◆ **Exercise**
Work out how many lines of the entries have the word "heart" in them. Respond with that number only.

◆ **Extracted data**
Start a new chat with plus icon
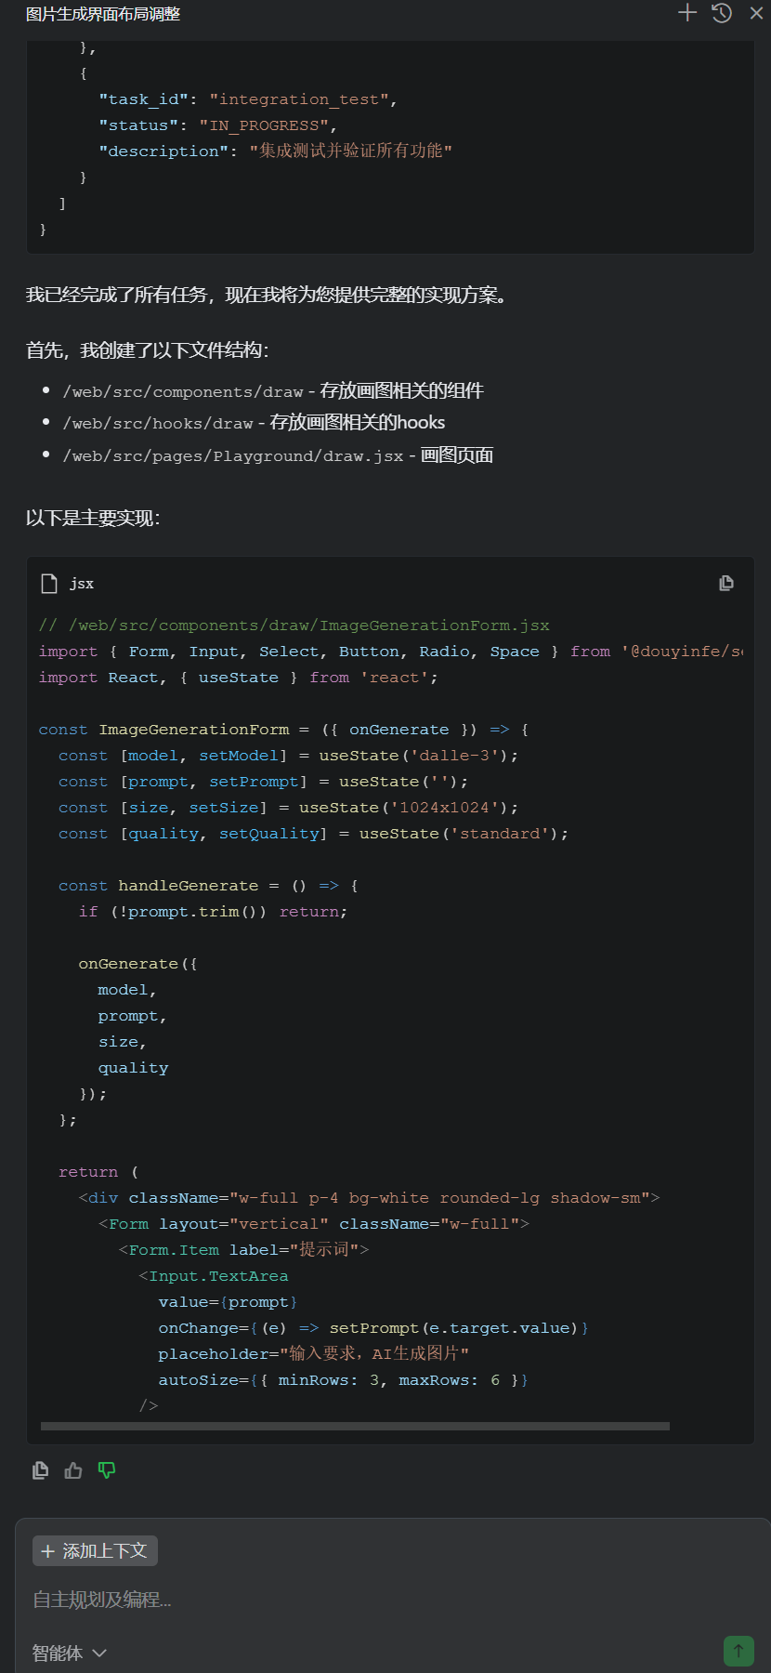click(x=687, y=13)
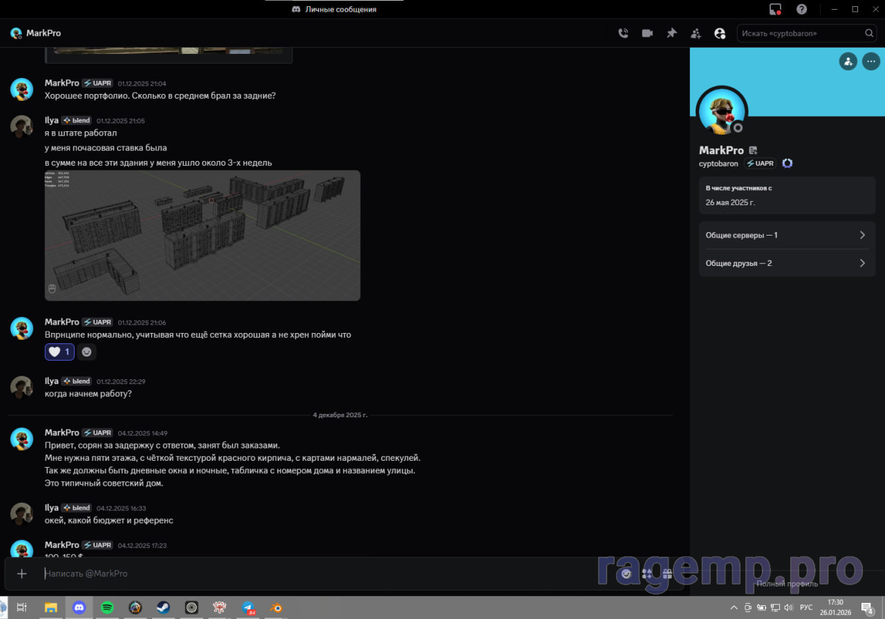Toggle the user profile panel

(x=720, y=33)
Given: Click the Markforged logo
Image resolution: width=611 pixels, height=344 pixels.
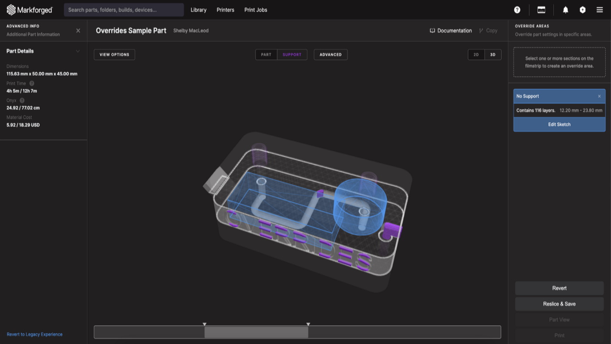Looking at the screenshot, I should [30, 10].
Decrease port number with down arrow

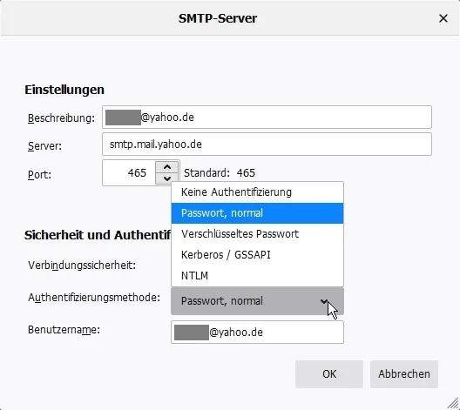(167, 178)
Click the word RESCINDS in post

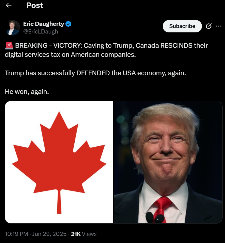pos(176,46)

==

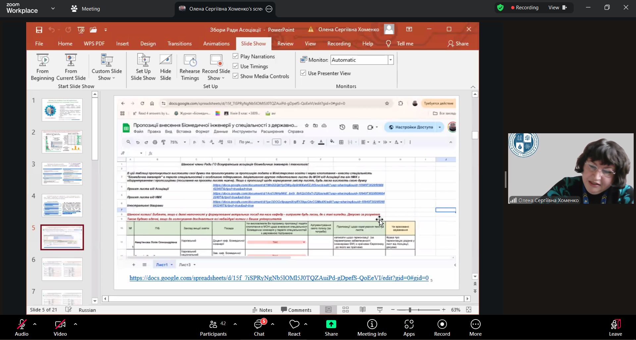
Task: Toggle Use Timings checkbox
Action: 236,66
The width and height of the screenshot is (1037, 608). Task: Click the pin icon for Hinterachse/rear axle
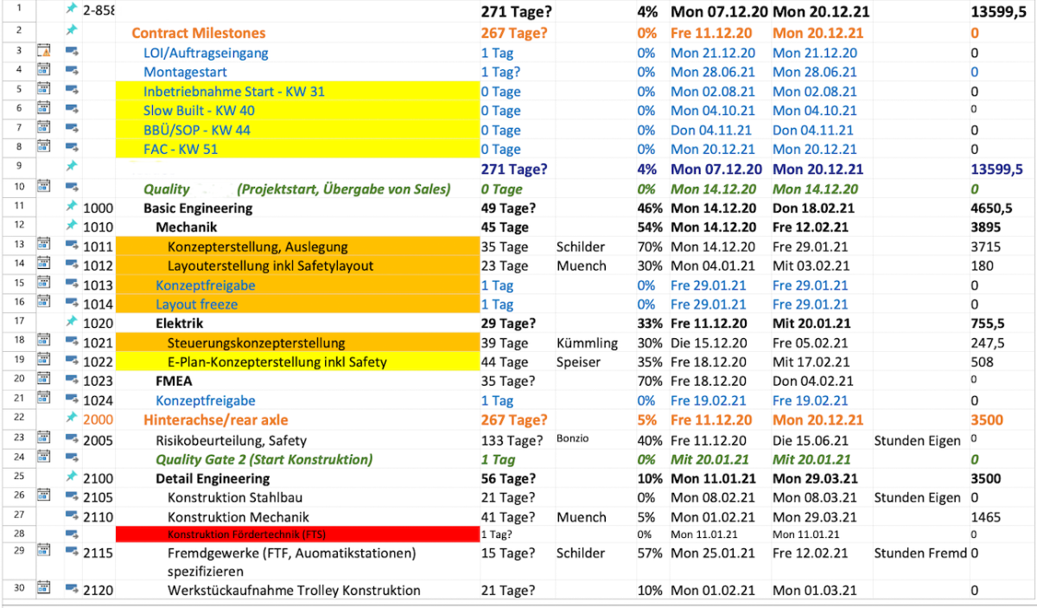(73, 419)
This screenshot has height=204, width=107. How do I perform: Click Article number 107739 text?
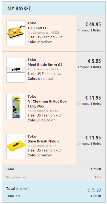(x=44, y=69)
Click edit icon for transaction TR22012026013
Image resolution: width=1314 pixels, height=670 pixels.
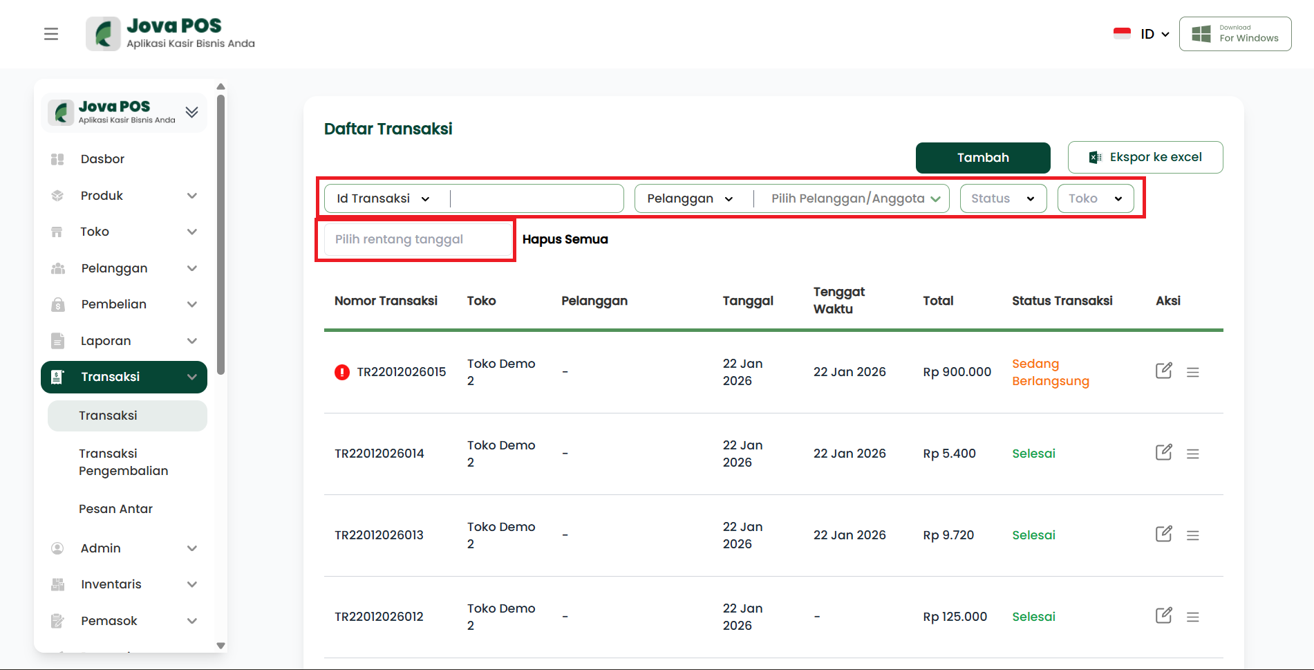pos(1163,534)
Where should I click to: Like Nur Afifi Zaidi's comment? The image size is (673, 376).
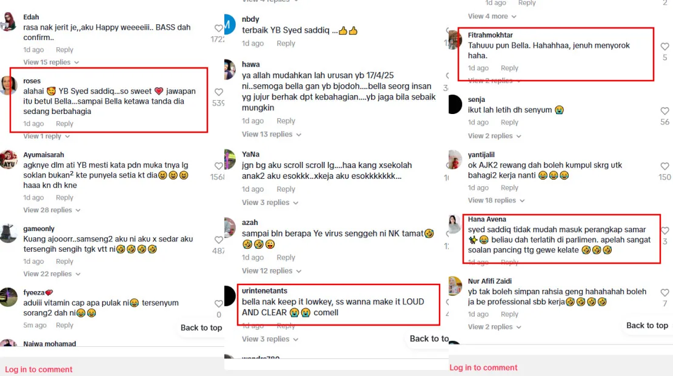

---

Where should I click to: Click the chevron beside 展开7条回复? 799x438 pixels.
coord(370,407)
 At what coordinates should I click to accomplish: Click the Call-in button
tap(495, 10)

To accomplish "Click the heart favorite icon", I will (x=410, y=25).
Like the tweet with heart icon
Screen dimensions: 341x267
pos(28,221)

◆ **Problem solution**
2